Exercise instructions:
Which lines in the listing below contain the string "Task"? Gather all of them, treating uppercase and lowercase as different.

□ □ □ □

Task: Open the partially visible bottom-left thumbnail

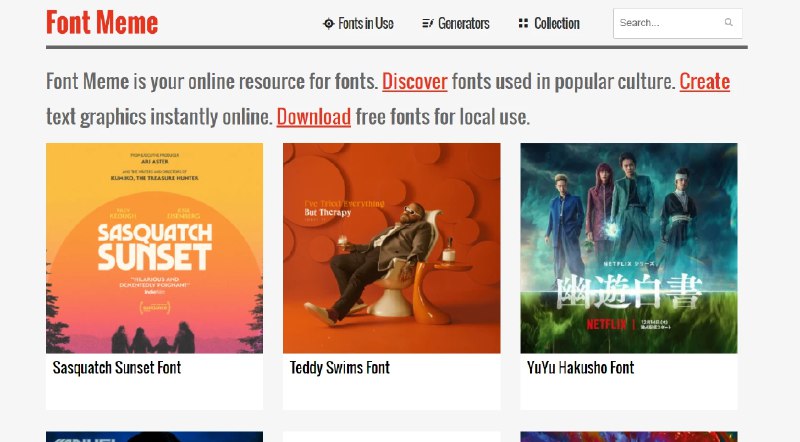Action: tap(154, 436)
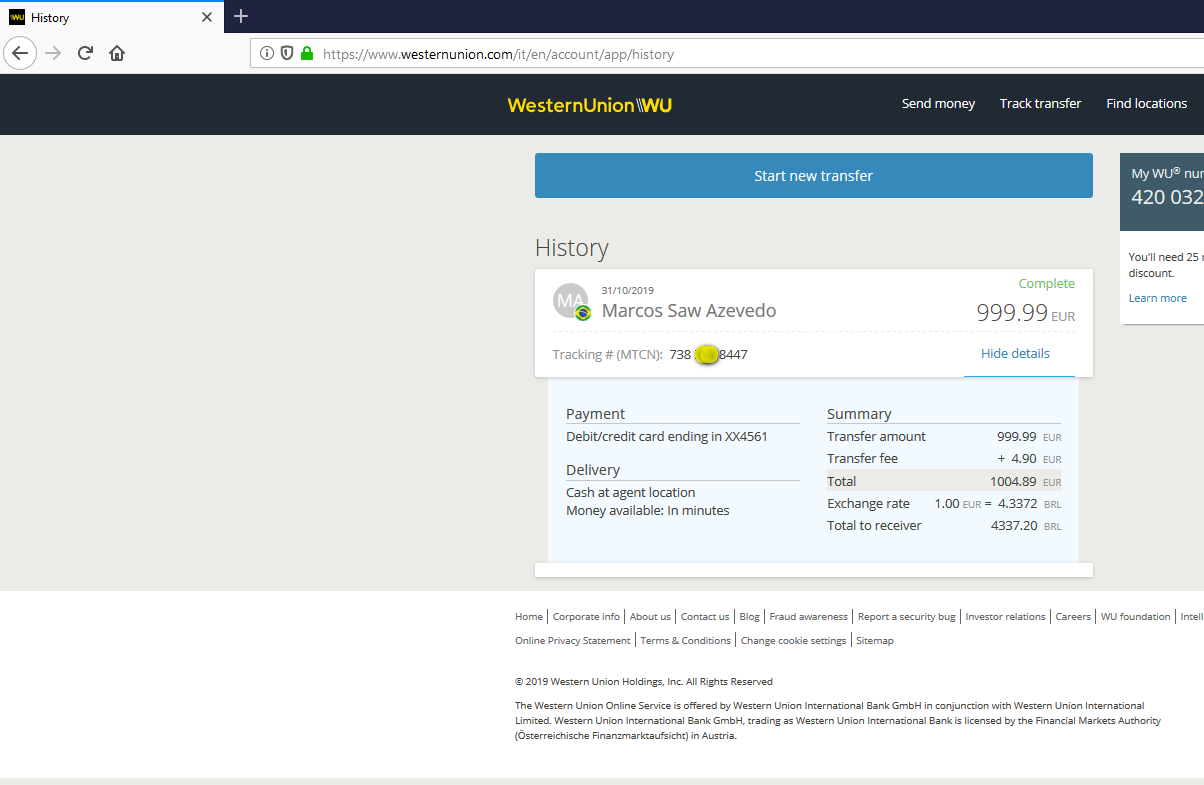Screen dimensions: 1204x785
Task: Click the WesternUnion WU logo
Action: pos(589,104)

□ □ □ □

Result of this exercise:
Task: Open the partially visible bottom-left thumbnail
Task: Click the WesternUnion WU logo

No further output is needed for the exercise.